__Required action__
For the data below, restate word for word only the lines from the line containing "Sagesse (62, 1243)" through the line containing "septembre 2014 (31, 1858)", both ends included.

____ Dataset records

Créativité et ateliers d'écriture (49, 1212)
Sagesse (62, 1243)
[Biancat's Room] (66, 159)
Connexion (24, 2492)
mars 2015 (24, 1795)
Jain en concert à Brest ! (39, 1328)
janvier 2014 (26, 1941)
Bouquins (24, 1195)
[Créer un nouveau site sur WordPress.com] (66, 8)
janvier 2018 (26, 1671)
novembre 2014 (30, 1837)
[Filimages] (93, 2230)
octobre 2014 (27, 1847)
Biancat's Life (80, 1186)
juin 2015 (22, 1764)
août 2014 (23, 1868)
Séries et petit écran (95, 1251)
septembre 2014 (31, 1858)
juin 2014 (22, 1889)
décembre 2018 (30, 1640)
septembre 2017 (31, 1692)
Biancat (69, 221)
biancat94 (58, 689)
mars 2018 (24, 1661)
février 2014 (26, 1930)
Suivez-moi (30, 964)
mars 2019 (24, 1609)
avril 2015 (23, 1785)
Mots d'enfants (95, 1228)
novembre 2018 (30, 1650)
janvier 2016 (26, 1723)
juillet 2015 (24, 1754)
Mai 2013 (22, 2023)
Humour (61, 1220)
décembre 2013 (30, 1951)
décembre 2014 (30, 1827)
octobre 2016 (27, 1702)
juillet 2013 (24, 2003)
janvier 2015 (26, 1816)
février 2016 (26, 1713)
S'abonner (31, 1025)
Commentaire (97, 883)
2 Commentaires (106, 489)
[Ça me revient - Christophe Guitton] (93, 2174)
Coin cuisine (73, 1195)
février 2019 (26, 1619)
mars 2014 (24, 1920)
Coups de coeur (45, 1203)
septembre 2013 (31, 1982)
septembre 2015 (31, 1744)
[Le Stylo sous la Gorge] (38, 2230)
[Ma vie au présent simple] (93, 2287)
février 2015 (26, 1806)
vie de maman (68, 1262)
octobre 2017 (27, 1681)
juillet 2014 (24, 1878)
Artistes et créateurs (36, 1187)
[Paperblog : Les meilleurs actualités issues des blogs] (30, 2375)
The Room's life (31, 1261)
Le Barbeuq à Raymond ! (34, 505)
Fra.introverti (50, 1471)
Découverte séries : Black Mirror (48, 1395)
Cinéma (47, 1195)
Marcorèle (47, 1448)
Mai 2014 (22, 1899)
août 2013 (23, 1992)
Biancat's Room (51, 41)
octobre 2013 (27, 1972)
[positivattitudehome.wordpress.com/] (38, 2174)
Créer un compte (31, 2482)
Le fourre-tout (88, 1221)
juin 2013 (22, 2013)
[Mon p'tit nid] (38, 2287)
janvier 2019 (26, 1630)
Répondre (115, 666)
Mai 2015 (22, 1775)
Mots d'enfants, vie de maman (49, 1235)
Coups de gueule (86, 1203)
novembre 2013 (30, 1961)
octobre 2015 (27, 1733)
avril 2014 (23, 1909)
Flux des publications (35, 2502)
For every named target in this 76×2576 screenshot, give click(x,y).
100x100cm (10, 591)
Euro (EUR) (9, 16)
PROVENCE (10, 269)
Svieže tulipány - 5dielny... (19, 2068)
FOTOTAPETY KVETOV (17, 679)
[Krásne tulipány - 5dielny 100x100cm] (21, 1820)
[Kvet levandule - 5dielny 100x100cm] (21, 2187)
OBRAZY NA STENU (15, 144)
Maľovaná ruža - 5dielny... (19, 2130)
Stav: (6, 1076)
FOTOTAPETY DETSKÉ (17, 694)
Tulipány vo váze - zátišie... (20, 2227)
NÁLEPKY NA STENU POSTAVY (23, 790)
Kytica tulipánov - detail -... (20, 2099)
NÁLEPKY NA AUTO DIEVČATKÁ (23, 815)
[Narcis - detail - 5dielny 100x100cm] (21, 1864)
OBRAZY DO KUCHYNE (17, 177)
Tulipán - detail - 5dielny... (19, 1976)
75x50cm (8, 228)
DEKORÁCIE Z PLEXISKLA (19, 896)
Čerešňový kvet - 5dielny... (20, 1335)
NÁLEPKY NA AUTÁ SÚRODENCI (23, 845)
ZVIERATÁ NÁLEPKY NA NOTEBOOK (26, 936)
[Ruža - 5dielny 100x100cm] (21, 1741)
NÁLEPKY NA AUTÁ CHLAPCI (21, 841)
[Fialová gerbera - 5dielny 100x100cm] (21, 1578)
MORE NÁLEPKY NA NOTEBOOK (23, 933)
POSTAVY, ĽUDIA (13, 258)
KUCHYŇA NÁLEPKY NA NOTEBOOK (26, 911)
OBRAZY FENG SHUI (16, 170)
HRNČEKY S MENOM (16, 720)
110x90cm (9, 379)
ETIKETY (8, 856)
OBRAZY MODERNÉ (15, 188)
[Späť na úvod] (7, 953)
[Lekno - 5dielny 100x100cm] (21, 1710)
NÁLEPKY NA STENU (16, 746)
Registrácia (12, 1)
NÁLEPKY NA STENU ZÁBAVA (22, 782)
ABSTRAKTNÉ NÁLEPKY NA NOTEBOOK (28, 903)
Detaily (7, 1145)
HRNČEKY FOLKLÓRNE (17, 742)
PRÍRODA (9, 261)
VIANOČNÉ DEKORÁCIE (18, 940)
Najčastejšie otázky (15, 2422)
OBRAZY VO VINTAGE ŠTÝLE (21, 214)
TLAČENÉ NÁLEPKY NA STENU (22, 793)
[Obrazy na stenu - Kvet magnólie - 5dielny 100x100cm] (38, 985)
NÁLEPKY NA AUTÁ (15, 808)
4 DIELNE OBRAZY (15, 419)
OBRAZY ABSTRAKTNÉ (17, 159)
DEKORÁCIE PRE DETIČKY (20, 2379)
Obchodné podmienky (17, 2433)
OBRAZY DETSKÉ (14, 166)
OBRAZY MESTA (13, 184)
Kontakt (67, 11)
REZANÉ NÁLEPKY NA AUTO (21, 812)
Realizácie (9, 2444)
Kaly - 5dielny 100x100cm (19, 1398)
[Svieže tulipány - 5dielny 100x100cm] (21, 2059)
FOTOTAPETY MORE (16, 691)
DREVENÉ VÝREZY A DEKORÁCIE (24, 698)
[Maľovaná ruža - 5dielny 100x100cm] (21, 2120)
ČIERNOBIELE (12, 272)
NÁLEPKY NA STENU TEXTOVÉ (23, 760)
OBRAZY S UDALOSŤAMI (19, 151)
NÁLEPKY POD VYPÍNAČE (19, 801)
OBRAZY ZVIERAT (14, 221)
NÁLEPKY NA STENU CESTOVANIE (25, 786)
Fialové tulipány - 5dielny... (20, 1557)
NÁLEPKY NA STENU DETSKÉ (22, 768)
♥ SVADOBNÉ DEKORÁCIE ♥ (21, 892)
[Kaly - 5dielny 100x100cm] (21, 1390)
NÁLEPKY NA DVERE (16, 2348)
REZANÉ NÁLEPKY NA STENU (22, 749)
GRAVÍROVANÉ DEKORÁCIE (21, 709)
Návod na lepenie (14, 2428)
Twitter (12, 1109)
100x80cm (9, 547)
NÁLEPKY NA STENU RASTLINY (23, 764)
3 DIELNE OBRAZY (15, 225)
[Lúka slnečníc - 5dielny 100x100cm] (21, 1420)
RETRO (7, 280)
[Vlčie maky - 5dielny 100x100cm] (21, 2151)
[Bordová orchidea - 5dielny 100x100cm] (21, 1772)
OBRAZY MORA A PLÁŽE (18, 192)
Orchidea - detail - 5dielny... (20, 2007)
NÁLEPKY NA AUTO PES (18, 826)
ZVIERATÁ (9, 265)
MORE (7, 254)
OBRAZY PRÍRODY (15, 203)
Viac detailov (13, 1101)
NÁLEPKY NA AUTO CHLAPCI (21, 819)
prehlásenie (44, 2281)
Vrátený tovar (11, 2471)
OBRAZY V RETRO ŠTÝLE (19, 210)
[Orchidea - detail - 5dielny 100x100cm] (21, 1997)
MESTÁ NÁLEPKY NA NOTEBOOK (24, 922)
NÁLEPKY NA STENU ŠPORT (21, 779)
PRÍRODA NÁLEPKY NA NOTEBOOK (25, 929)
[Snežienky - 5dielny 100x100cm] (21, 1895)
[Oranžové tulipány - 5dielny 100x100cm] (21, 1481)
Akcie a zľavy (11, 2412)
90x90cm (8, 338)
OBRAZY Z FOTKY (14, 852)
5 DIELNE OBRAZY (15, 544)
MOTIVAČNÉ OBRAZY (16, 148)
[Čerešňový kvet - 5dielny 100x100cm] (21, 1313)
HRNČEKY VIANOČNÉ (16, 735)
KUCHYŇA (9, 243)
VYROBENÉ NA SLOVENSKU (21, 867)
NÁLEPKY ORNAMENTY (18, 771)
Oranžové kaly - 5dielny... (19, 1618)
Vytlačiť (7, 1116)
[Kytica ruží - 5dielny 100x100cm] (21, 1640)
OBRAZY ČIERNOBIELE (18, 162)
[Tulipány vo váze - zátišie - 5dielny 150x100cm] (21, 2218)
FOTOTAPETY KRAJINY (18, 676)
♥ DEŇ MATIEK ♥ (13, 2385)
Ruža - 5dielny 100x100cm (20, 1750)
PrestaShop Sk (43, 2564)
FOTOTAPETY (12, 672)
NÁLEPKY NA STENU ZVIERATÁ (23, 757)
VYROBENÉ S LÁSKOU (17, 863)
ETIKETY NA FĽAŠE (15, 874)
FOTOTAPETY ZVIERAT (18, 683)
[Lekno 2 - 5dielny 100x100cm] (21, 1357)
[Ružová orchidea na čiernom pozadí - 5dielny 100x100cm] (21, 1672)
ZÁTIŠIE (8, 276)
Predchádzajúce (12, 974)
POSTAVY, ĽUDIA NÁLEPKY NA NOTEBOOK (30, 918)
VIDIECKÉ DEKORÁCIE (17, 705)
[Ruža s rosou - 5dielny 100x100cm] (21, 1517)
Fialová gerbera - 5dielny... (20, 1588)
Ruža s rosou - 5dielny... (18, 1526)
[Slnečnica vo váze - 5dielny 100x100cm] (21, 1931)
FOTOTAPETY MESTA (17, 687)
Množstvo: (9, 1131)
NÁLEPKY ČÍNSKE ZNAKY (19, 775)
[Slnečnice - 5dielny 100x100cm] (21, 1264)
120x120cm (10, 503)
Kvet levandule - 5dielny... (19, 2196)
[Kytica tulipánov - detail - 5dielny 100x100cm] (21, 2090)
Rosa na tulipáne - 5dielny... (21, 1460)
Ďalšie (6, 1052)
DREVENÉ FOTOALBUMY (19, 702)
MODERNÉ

________

__Result of the task__
Sagesse (62, 1243)
[Biancat's Room] (66, 159)
Connexion (24, 2492)
mars 2015 (24, 1795)
Jain en concert à Brest ! (39, 1328)
janvier 2014 (26, 1941)
Bouquins (24, 1195)
[Créer un nouveau site sur WordPress.com] (66, 8)
janvier 2018 (26, 1671)
novembre 2014 (30, 1837)
[Filimages] (93, 2230)
octobre 2014 (27, 1847)
Biancat's Life (80, 1186)
juin 2015 (22, 1764)
août 2014 (23, 1868)
Séries et petit écran (95, 1251)
septembre 2014 (31, 1858)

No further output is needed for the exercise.